Provided passage:
((
I was listening to the latest Cracked podcast, which is about social class. We're not talking socioeconomic class, mind you, though money certainly informs the class system. But here it's more about your values system—the things you consider important, the ways you behave, etc.
What interested me is a discussion of transitioning from one class to another. In order to do so, you have to "pass" as the class you want to join. And their customs are different, their behaviors are different. This is where we get the whole, "Dress for the job you want" thing. Or "fake it 'til you make it."
Now, I come from a place where "to pass" means something else. It's about the color of your skin. But I guess this is not so different, really. It's taking into account more than your skin color, or maybe that doesn't matter at all. (The Cracked podcast goes into that pretty extensively as well, so go listen if you want to delve.)
It's the stuff of stories—movies—some kid from the bad part of town making good for himself. Horatio Alger. But what is interesting, per Cracked, is that not everyone is looking to change their social class. They look down on those of a lower class than them, but they're equally distrusting and dismissive of anyone above them. To them, they are in the perfect spot. Not everyone is an ambitious climber of the social ladder.
And then, of course, come the discussions of how difficult it can be to change class even if you want to. You need certain opportunities, which usually comes through networking or money, etc.
All this caused me to reflect on my own life journey. I grew up middle class, at least for where we lived (and that makes a difference, too). We had enough but not a lot of extras. My parents had both served in the military and gone on to community college but nothing more than that. They were bizarrely surprised when I announced I expected to go to university. As if it hadn't occurred to them I would, yet to me it had always seemed like a given.
Maybe I should ask them what they thought I was going to do. They never actually said. Though we were a tight clan (it was just the three of us), my parents were pretty hands off. They weren't into guiding or influencing me (outside of religion, which is another topic entirely). My parents were kind of like: ::shrug:: "Whatever."
Which isn't to say they didn't care! They just weren't energetic about it. They had faith in my ability to figure stuff out.
And then I went to grad school, and that put me on another tier entirely. I mean, it was different enough that I had a 4-year degree, but then a Master's too?
So I'm wondering: Did I change classes? If so, when? How? Why?
))
Dataset entries:
((
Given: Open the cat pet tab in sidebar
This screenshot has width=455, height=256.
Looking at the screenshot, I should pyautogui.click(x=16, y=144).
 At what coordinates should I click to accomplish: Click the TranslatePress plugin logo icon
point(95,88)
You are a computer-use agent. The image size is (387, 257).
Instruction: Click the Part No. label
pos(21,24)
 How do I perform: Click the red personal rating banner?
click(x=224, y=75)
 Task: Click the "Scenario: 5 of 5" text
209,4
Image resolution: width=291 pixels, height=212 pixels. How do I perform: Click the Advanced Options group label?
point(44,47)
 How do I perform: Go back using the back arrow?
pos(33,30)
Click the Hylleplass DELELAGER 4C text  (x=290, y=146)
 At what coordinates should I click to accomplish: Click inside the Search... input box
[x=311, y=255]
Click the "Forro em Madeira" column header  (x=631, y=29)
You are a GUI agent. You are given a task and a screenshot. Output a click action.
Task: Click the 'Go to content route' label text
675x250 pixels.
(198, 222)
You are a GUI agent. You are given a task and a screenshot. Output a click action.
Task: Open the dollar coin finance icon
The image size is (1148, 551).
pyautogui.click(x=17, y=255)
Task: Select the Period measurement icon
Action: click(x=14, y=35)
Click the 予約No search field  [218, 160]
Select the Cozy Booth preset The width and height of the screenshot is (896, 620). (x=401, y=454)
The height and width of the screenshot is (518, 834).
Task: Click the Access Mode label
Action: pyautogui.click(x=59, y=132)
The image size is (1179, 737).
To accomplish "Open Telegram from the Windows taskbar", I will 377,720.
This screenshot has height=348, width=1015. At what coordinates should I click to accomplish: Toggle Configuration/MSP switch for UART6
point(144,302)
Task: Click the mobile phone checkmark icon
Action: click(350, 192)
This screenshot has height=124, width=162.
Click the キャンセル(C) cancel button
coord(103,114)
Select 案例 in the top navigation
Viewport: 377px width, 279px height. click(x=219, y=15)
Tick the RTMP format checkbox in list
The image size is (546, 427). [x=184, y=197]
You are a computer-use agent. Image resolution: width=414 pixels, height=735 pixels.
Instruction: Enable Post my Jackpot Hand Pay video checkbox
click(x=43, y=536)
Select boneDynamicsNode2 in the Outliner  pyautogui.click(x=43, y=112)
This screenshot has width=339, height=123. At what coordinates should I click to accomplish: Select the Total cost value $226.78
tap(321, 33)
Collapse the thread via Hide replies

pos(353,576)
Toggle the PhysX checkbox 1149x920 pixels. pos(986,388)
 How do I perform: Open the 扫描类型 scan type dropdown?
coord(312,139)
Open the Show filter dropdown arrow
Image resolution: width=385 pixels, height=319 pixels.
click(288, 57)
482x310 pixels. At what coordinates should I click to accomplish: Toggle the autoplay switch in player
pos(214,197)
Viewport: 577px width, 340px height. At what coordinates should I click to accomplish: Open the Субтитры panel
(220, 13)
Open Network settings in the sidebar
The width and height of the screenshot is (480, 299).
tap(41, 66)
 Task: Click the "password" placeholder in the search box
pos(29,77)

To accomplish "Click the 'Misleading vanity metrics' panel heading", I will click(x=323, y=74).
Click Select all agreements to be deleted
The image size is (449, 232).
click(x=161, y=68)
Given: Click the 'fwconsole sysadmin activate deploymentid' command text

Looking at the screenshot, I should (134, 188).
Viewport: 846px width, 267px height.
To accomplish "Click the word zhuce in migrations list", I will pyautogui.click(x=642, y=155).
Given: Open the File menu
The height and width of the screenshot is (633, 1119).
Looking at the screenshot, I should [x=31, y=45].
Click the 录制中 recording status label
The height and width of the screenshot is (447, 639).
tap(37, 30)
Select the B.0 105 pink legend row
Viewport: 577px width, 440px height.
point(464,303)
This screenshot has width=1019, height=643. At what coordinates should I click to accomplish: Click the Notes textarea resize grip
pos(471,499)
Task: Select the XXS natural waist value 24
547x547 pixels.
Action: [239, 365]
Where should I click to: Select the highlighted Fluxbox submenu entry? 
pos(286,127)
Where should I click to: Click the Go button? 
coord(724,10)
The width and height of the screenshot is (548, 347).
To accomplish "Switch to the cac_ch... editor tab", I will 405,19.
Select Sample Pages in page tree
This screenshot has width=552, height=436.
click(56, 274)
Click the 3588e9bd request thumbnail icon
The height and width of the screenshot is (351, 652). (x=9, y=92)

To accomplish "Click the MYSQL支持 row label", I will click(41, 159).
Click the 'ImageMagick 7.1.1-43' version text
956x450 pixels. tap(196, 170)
))
Tasks to perform:
a: In the essay on social class, what had both of the writer's parents done before going on to community college?
b: Explain, using the essay on social class, why changing class can be difficult even for someone who wants to.

Activity answers:
a: They had both served in the military.

b: Changing class requires certain opportunities. Those opportunities usually come through networking or money.